- **Brief A**:
Extract the passage of the opinion piece on Zambia's constitution, everything from "Through out its" down to "country’s 1996 constitution.".

- **Document extract**:
__________
When we say Zambia
needs a good constitution with adjusted powers of leadership, the recent case
of 160 nurses who were dismissed by a hubristic health minister is the reason
why. In a country where the constitution serves the interests of its citizens
and not protecting the selfishness of leadership, differences like protests
over entitlements of working citizens are adjusted by legislative and judiciary
establishments. In the end it was supposed to be the courts or parliament
deciding over the fate of nurses and not brute force of ministers—Dr Joseph Kasonde
and his Labour counterpart Fackson Shamenda
By Nyalubinge Ngwende
The political inheritance of
this country remains a curse that makes the yet so near people driven constitution continue to seem
so far and unattainable from one political administration to another.
Through out its election campaigns in the opposition
the Patriotic Front promised the Zambian people a good constitution. In fact,
it gained more sympath from the electorates when it condemned the colossal sums
of money that the Movement for Multi-party Democracy was spending through the National
Constitutional Conference (NCC) to amend the country’s 1996 constitution.
__________
- **Entries**:

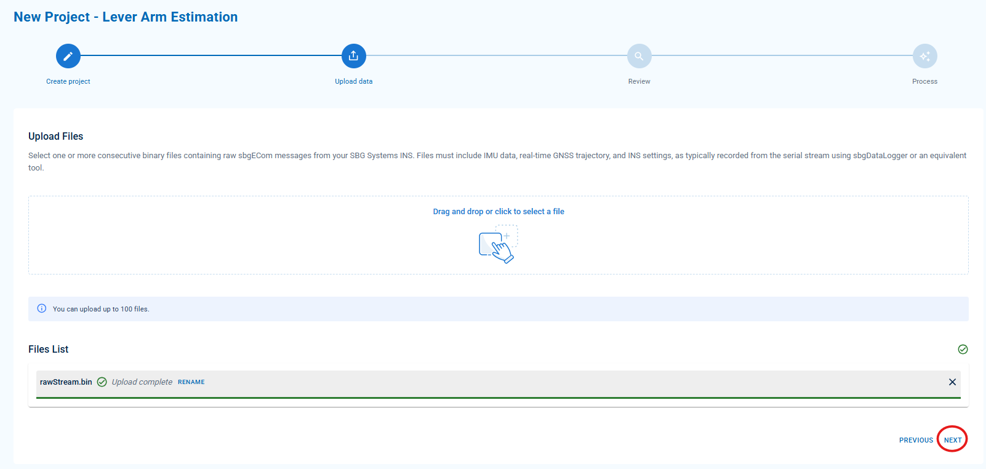This screenshot has width=986, height=469.
Task: Click the green upload progress bar
Action: click(499, 398)
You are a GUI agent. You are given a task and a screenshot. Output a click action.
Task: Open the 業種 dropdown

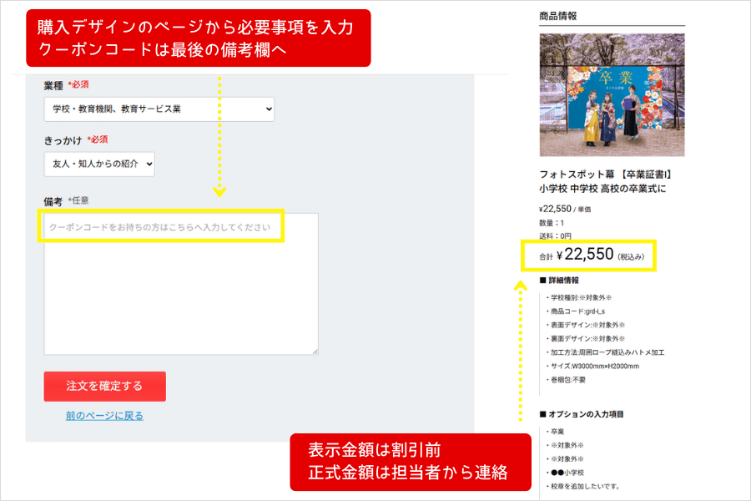coord(159,109)
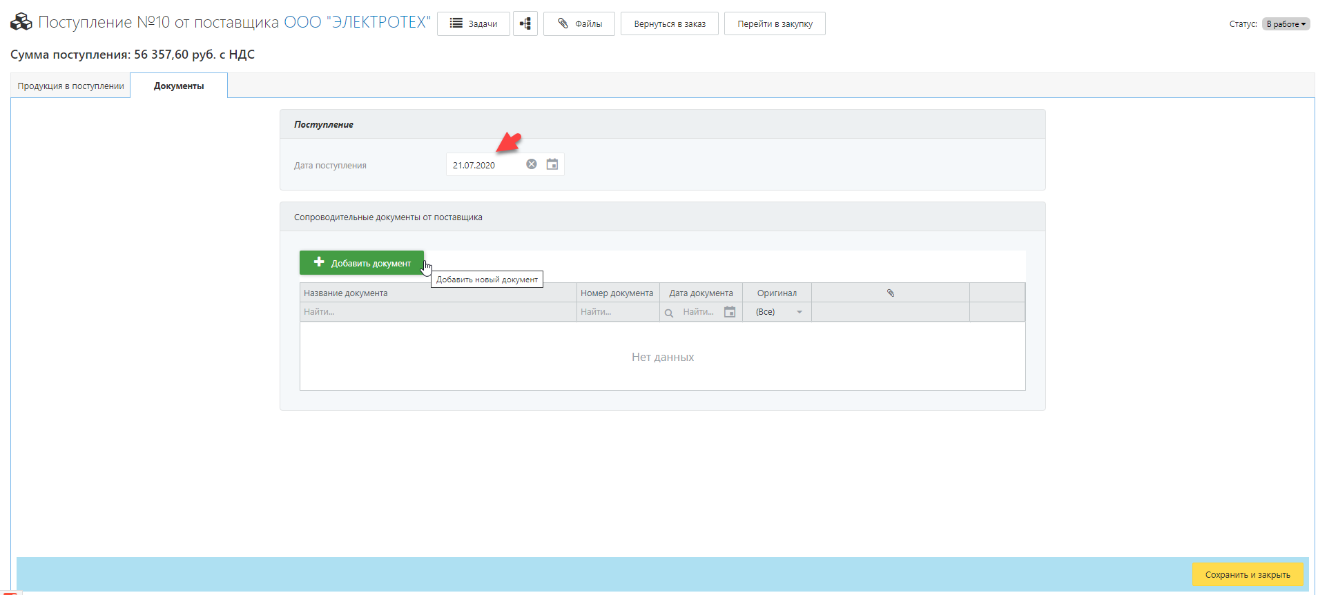Open the Файлы attachments button
The height and width of the screenshot is (595, 1318).
click(x=579, y=23)
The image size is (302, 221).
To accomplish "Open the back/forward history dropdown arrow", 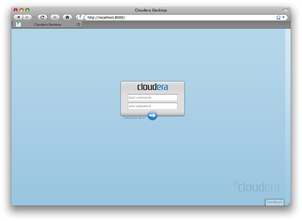I will pos(34,17).
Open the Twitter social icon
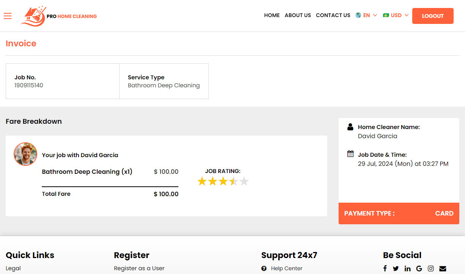The height and width of the screenshot is (274, 465). 396,268
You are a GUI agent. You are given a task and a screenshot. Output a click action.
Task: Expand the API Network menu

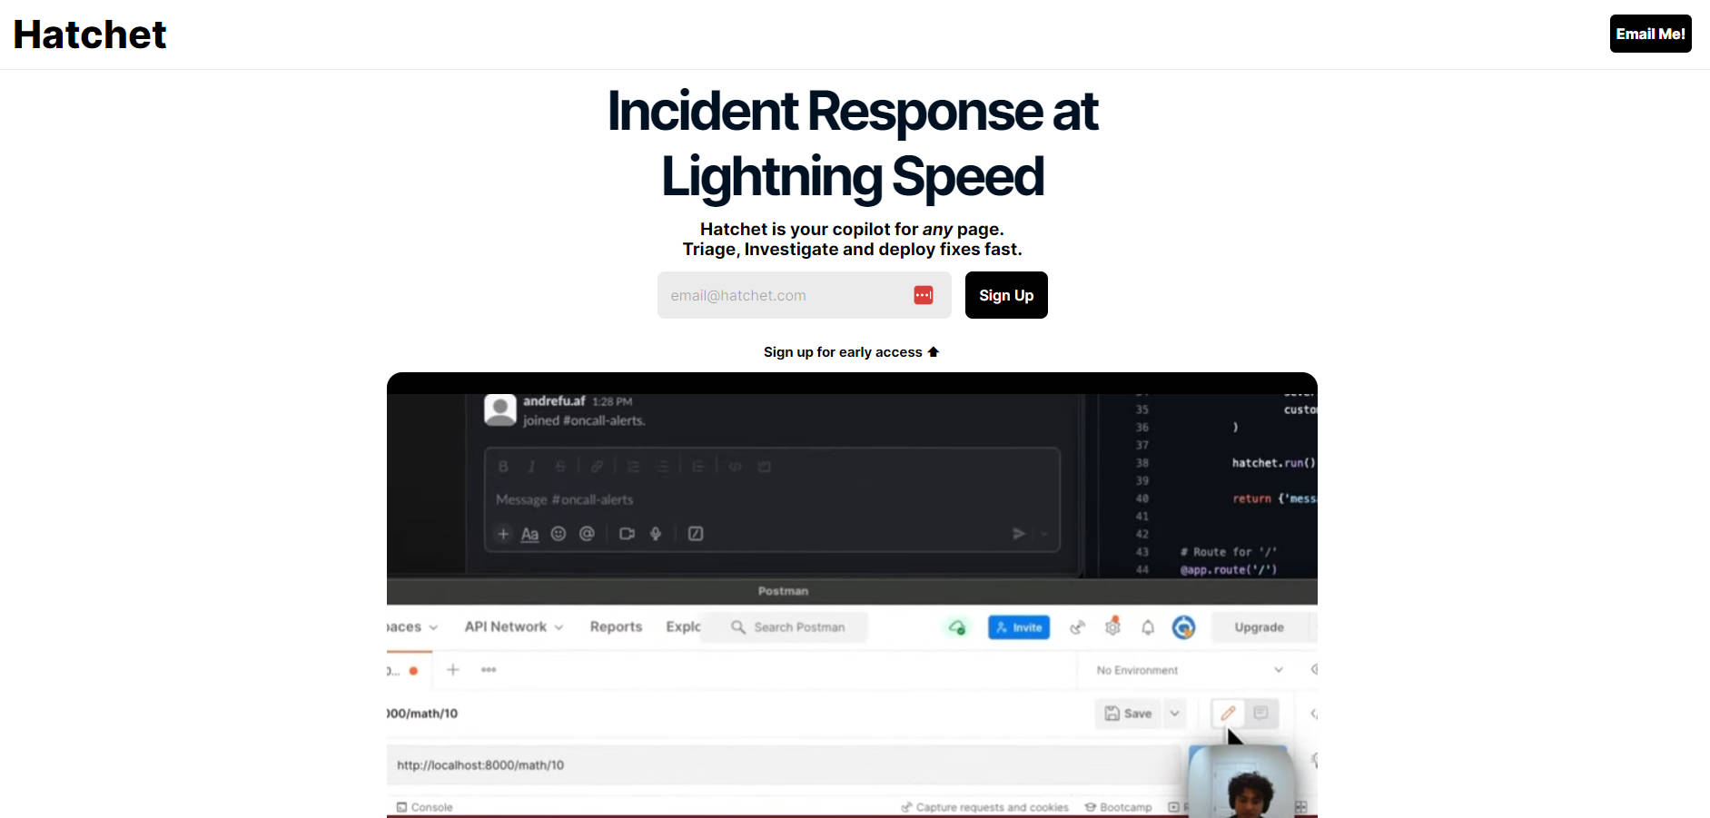[x=513, y=626]
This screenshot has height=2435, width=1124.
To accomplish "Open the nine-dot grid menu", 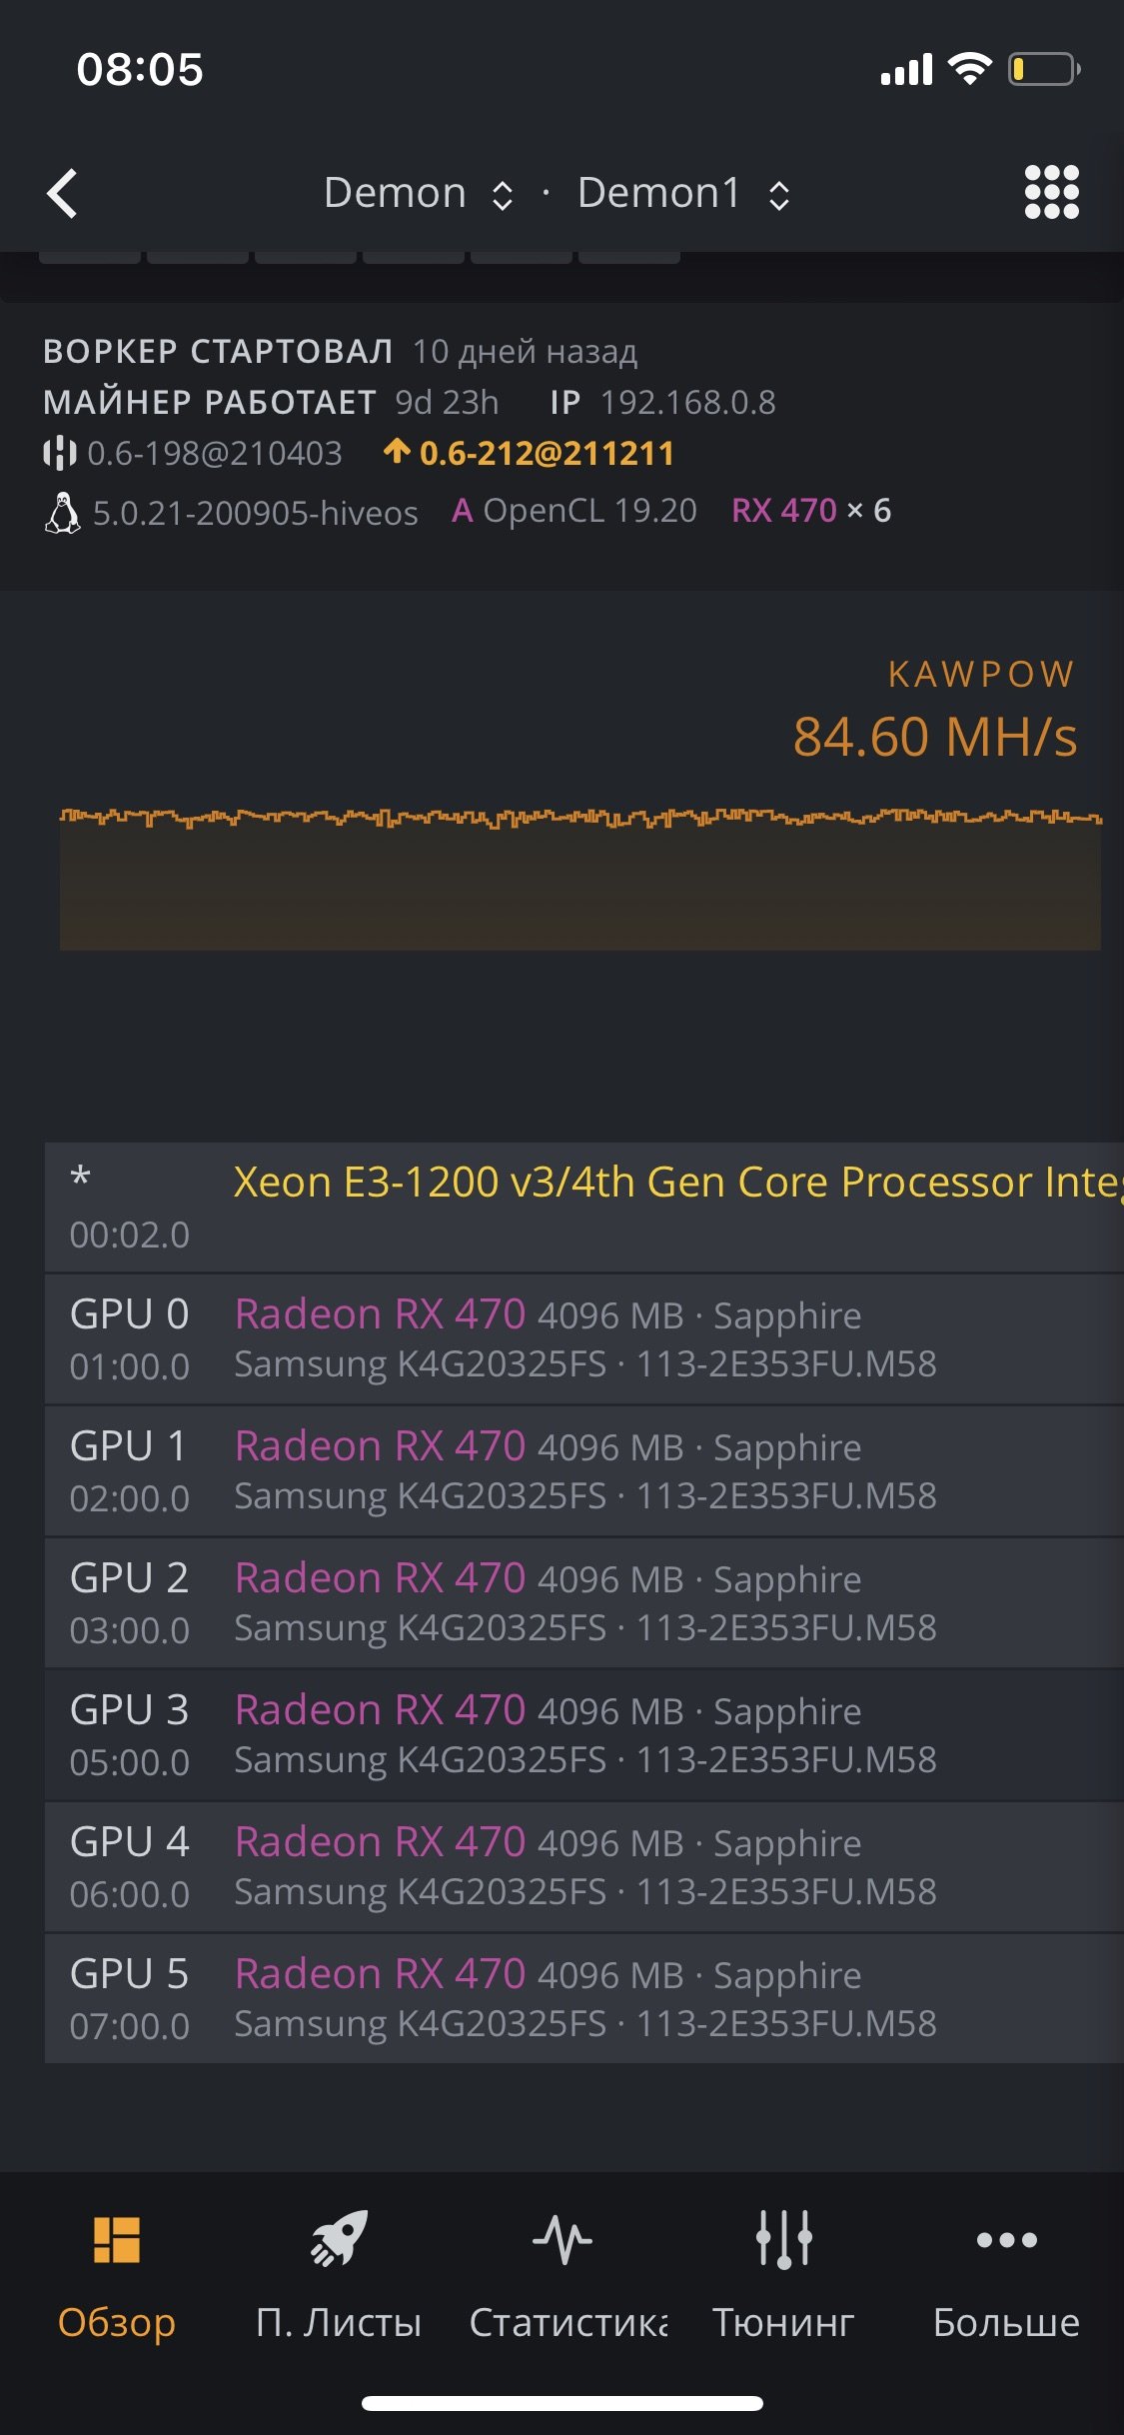I will tap(1051, 192).
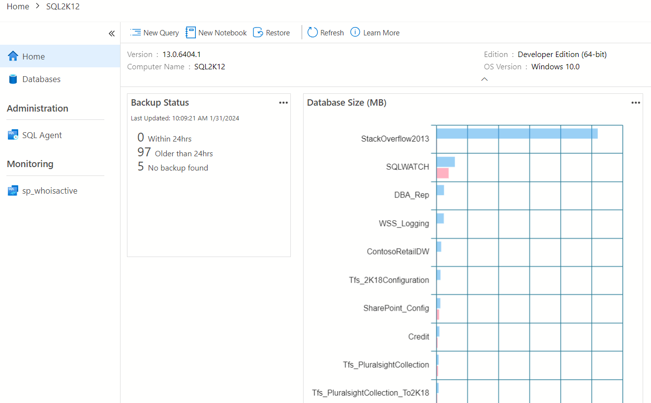Click the sp_whoisactive monitoring icon
Screen dimensions: 651x403
13,191
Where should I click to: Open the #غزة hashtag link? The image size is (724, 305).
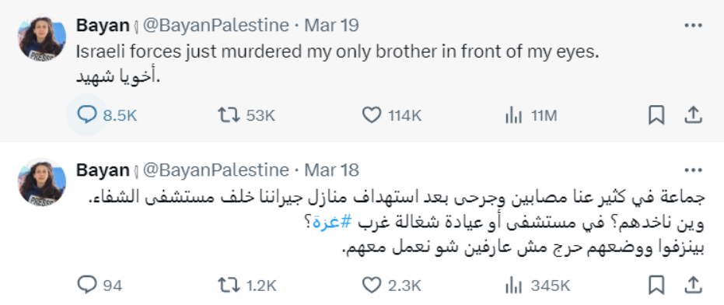(332, 223)
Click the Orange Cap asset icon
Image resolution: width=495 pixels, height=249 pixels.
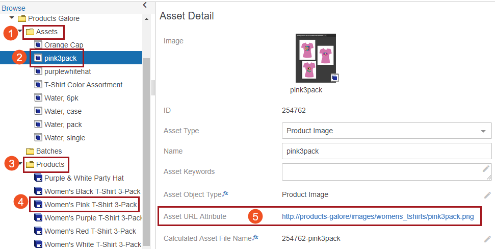click(x=38, y=45)
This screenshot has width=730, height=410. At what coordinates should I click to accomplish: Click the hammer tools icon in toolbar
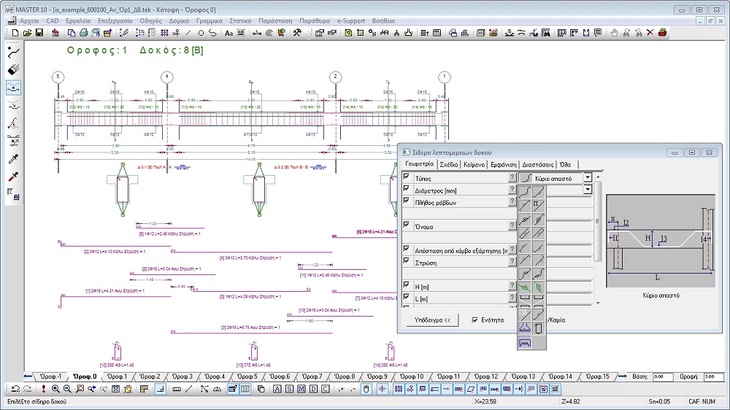[297, 33]
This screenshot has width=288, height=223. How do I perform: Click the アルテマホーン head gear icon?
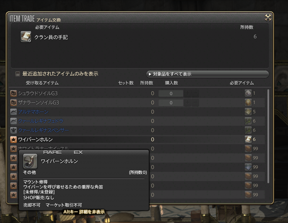click(13, 112)
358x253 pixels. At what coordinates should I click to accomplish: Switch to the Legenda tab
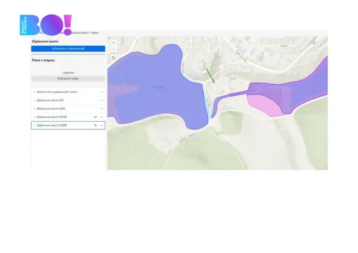[68, 72]
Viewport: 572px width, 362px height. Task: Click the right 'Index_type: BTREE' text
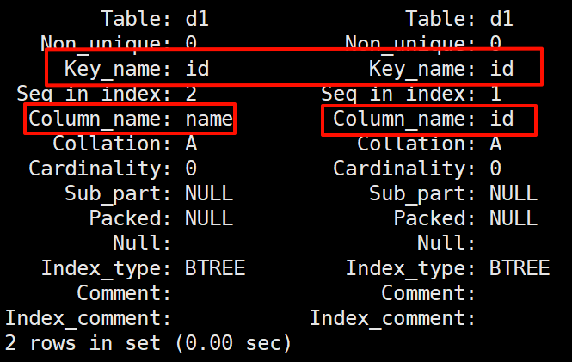click(x=447, y=268)
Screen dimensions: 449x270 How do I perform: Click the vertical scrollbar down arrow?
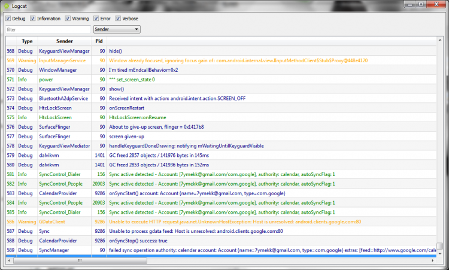point(440,254)
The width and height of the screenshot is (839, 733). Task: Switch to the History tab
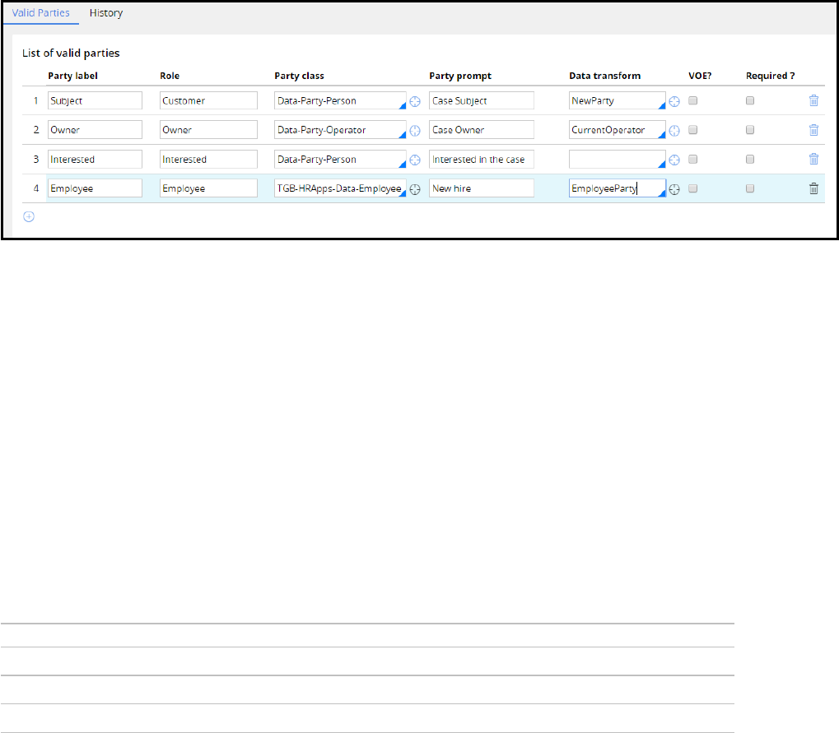(x=106, y=13)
__________
- **Brief B**:
Convert the records above, everything from their start down to the line containing "click(x=579, y=23)", into a Markdown table with the columns Row and Record line, skipping blank lines and leaving the pictures out.

- **Exercise answer A**:
Through out its election campaigns in the opposition
the Patriotic Front promised the Zambian people a good constitution. In fact,
it gained more sympath from the electorates when it condemned the colossal sums
of money that the Movement for Multi-party Democracy was spending through the National
Constitutional Conference (NCC) to amend the country’s 1996 constitution.

- **Exercise answer B**:
| Row | Record line |
|---|---|
| 1 | This screenshot has width=986, height=469. |
| 2 | Task: Click the green upload progress bar |
| 3 | Action: click(499, 398) |
| 4 | You are a GUI agent. You are given a task and a screenshot. Output a click action. |
| 5 | Task: Open the 業種 dropdown |
| 6 | coord(159,109) |
| 7 | Open the Файлы attachments button |
| 8 | The height and width of the screenshot is (595, 1318). |
| 9 | click(x=579, y=23) |